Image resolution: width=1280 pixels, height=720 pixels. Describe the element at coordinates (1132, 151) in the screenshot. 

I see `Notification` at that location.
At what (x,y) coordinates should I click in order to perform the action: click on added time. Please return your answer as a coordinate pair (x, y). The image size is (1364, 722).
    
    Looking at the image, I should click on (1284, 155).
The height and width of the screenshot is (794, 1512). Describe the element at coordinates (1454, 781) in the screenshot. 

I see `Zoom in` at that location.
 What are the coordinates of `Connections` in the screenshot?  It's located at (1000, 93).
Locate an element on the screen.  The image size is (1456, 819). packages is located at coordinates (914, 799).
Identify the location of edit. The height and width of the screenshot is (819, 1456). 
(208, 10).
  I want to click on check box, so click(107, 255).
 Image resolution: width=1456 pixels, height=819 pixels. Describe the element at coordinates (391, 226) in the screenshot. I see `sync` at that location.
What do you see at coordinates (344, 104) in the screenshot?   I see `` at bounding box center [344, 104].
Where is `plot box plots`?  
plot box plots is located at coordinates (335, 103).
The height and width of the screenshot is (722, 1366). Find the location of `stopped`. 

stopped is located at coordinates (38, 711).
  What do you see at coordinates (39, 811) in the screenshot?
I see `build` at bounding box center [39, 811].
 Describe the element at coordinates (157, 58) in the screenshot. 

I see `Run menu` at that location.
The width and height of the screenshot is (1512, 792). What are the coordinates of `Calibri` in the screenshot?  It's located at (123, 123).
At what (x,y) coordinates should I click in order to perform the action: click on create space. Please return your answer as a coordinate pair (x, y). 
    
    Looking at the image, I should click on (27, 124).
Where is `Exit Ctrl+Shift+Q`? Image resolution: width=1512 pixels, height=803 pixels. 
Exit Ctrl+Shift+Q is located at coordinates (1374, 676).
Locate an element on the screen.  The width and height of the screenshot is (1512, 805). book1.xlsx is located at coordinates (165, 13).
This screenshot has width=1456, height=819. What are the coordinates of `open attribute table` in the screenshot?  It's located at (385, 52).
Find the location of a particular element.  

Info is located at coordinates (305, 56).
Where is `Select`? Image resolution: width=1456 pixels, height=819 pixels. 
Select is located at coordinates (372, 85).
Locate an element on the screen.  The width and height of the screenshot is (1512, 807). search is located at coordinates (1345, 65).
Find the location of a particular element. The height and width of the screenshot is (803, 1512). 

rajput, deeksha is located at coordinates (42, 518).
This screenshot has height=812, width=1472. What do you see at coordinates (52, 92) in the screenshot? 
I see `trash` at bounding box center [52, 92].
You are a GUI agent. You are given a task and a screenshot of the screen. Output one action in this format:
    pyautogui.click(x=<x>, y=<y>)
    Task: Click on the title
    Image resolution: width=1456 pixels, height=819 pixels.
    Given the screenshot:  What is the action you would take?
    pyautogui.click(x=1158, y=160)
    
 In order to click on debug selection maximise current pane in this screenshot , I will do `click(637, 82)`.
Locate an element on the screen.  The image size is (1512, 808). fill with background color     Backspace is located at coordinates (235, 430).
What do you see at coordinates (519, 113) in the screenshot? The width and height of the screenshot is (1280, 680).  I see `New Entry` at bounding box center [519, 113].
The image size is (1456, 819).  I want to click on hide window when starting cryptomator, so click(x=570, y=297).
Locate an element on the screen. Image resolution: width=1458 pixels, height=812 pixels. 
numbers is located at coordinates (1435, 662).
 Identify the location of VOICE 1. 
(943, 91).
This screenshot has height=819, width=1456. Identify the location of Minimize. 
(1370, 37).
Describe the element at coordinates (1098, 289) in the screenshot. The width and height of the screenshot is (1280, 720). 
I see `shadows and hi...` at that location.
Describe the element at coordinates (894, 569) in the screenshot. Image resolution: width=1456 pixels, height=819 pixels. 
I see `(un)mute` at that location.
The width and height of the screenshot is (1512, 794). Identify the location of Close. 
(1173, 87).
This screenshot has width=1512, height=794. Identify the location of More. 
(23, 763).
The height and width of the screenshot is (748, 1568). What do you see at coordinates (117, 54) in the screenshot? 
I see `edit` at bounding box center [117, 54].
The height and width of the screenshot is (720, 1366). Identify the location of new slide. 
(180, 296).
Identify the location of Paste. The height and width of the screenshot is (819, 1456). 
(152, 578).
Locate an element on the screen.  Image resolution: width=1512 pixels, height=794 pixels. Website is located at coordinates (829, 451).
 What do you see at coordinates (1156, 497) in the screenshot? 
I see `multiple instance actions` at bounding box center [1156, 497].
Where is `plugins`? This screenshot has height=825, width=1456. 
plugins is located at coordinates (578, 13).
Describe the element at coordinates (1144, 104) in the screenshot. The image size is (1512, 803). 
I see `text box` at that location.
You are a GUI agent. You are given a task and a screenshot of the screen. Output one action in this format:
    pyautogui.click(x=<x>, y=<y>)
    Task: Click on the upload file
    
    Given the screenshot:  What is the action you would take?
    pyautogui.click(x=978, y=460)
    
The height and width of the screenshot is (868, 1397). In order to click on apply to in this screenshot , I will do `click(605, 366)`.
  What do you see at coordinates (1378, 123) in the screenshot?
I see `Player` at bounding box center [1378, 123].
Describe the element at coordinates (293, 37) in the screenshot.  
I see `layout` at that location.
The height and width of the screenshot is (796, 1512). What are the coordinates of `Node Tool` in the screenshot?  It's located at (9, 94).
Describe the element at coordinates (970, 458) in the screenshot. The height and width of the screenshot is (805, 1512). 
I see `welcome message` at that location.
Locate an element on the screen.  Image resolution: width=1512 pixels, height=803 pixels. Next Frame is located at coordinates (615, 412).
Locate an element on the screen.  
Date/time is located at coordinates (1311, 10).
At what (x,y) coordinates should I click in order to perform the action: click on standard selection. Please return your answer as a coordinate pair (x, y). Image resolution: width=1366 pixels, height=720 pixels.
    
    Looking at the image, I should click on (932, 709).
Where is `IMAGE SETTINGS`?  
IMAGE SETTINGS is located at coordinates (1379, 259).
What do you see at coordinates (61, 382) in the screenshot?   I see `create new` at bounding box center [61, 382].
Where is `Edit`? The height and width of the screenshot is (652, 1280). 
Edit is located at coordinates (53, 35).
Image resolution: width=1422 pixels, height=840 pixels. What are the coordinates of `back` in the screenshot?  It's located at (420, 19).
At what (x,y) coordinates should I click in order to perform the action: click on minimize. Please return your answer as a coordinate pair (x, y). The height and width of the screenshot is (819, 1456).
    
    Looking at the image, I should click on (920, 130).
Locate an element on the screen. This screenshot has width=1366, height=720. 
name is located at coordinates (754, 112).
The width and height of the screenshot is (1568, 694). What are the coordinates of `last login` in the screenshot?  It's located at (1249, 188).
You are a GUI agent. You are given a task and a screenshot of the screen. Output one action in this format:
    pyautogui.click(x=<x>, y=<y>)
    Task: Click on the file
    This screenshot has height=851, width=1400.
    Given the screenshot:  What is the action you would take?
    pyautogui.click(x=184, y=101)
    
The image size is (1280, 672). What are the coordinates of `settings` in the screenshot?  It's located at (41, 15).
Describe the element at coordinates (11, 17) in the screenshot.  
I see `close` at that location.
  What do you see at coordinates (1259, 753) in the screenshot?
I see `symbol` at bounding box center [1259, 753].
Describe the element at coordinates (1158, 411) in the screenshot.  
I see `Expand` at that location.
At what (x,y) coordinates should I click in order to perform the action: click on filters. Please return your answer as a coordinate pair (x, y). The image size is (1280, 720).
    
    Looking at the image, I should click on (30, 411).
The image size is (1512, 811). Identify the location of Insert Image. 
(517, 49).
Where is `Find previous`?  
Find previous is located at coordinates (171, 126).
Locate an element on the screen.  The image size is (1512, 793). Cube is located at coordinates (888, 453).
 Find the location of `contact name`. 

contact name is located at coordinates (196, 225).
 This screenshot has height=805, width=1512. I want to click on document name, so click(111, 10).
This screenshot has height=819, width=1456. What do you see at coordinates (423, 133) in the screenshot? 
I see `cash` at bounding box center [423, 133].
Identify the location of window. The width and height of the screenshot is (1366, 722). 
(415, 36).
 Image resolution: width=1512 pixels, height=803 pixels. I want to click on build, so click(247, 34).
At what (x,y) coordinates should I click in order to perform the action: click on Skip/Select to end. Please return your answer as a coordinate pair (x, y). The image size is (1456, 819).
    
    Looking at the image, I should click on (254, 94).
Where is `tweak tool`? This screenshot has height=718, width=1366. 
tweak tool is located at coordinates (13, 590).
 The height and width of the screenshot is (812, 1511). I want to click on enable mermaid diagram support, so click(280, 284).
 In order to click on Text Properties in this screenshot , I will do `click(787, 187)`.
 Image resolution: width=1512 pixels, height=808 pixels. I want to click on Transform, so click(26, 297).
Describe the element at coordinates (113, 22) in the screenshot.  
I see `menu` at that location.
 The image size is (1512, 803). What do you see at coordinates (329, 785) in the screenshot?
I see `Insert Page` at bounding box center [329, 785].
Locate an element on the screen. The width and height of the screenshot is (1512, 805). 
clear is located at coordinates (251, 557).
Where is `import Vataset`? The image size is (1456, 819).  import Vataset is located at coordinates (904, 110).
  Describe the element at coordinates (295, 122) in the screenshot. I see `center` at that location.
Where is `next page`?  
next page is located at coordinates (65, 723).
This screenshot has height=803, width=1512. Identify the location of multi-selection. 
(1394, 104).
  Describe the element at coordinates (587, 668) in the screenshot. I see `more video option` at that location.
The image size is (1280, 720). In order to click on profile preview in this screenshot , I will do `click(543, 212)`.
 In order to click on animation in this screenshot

····················

* Required task: Turn the part that opens with the line containing "Describe the element at coordinates (293, 37)" and closes with the line containing "Image resolution: width=1422" into a Markdown table with the columns Row and Line, skipping blank lines. Number each row and put the line's text beside it.

* Exercise answer:
| Row | Line |
|---|---|
| 1 | Describe the element at coordinates (293, 37) in the screenshot.   |
| 2 | I see `layout` at that location. |
| 3 | The height and width of the screenshot is (796, 1512). What are the coordinates of `Node Tool` in the screenshot?  It's located at (9, 94). |
| 4 | Describe the element at coordinates (970, 458) in the screenshot. The height and width of the screenshot is (805, 1512).  |
| 5 | I see `welcome message` at that location. |
| 6 | Locate an element on the screen.  Image resolution: width=1512 pixels, height=803 pixels. Next Frame is located at coordinates (615, 412). |
| 7 | Locate an element on the screen.   |
| 8 | Date/time is located at coordinates (1311, 10). |
| 9 | At what (x,y) coordinates should I click in order to perform the action: click on standard selection. Please return your answer as a coordinate pair (x, y). Image resolution: width=1366 pixels, height=720 pixels. |
| 10 |     Looking at the image, I should click on (932, 709). |
| 11 | Where is `IMAGE SETTINGS`?   |
| 12 | IMAGE SETTINGS is located at coordinates (1379, 259). |
| 13 | What do you see at coordinates (61, 382) in the screenshot?   I see `create new` at bounding box center [61, 382]. |
| 14 | Where is `Edit`? The height and width of the screenshot is (652, 1280).  |
| 15 | Edit is located at coordinates (53, 35). |
| 16 | Image resolution: width=1422 pixels, height=840 pixels. What are the coordinates of `back` in the screenshot?  It's located at (420, 19). |